Synopsis: What was once the western United States is now home to the Republic, a nation perpetually at war with its neighbors. Born into an elite family in one of the Republic’s wealthiest districts, fifteen-year-old June is a prodigy being groomed for success in the Republic’s highest military circles. Born into the slums, fifteen-year-old Day is the country’s most wanted criminal. But his motives may not be as malicious as they seem.
From very different worlds, June and Day have no reason to cross paths—until the day June’s brother, Metias, is murdered and Day becomes the prime suspect. Caught in the ultimate game of cat and mouse, Day is in a race for his family’s survival, while June seeks to avenge Metias’s death. But in a shocking turn of events, the two uncover the truth of what has really brought them together, and the sinister lengths their country will go to keep its secrets.Full of nonstop action, suspense, and romance, this novel is sure to move readers as much as it thrills. (from Goodreads)
I wasn't really sure what to expect with this book. It's dystopian, so it called to me. I also read that Marie Lu based the story loosely on Les Misérables, a musical I've always wanted to see but for whatever haven't gotten around to. Reading Legend makes me want to change that.

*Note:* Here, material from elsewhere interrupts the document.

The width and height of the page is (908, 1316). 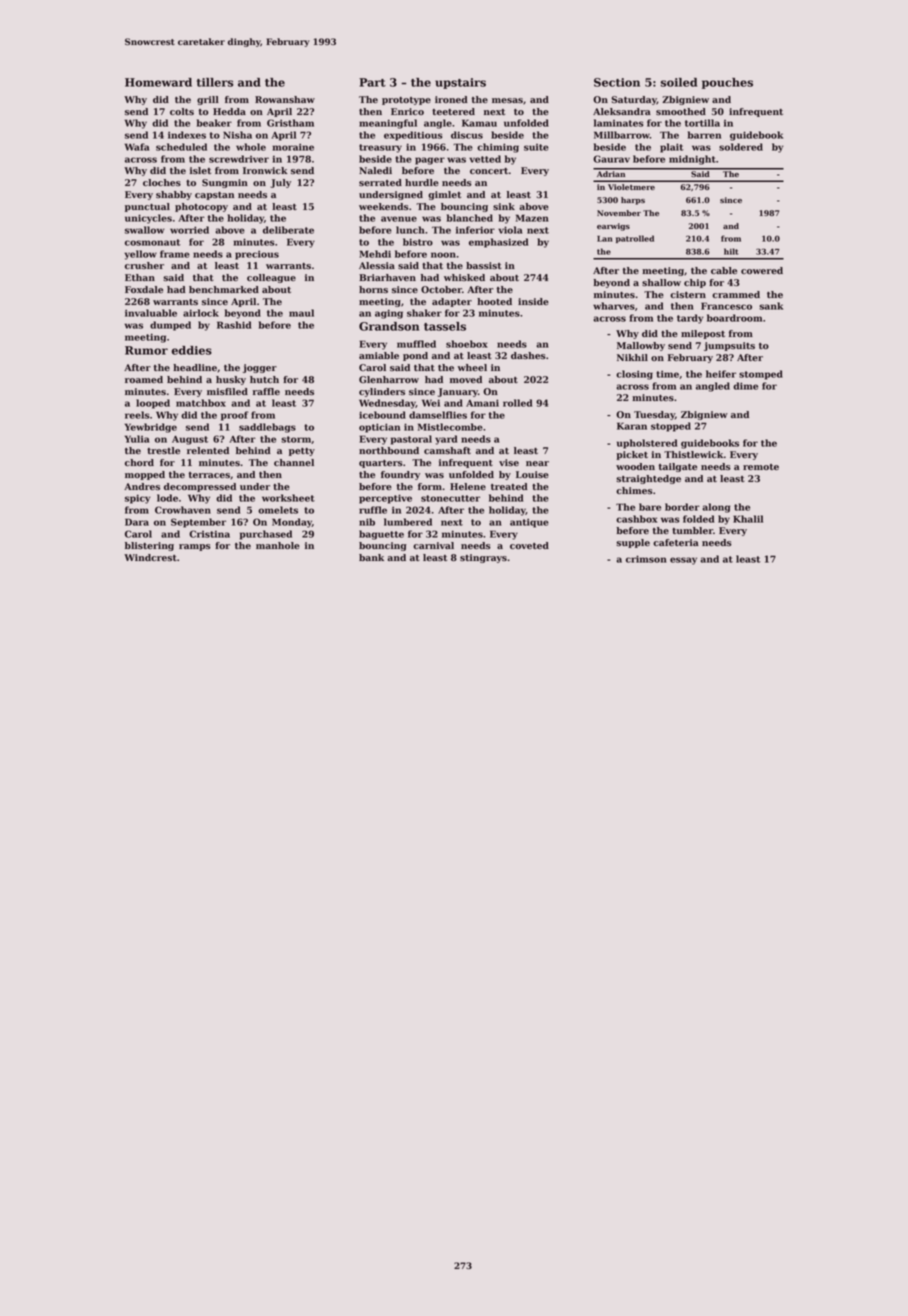 I want to click on hilt, so click(x=731, y=251).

The story goes back and forth between the points of view of June and Day, two kids from the opposite sides of the track in post-apocalyptic Los Angeles. June has grown up in a wealthy, military family while Day comes from a more working class/slums area. He's also a criminal mastermind while June is a child prodigy at the top of her class. It was interesting to go back and forth between their two voices because they have different views on the world they live in and definitely different values, but in a way they are almost the same person. June believes in the militaristic society shes grown up in. Day, on the other hand, knows the truth behind the utopian front of the Republic. They complement each other well and when they meet, each move is calculated. It's funny because they don't know how smart each other is.
This is the second dystopian book I've read in a short time that includes a "plague" element. A horrible disease has broken out in parts of the Republic. The rich get vaccines while the poor do not. I don't know if that's becoming a trend, or already was one, but it does add a new factor...it's the driving force behind some of the characters actions. And it becomes the symbol of the Republic's secrets. It kinda serves as the link between their society and ours. Bio-terrorism is something we've definitely had to worry about in the last few decades, and is still a true threat.
All in all, I enjoyed reading this book and I would recommend it to anyone who reads dystopian, but it just didn't send me over the edge. I think it's a slightly different take on dystopia with one character being an insider and one being an outsider (kinda ambiguous who's who) which was fun to read, but it didn't leave me blown away. However, I did care about June and Day and I want to find out what happens to them next.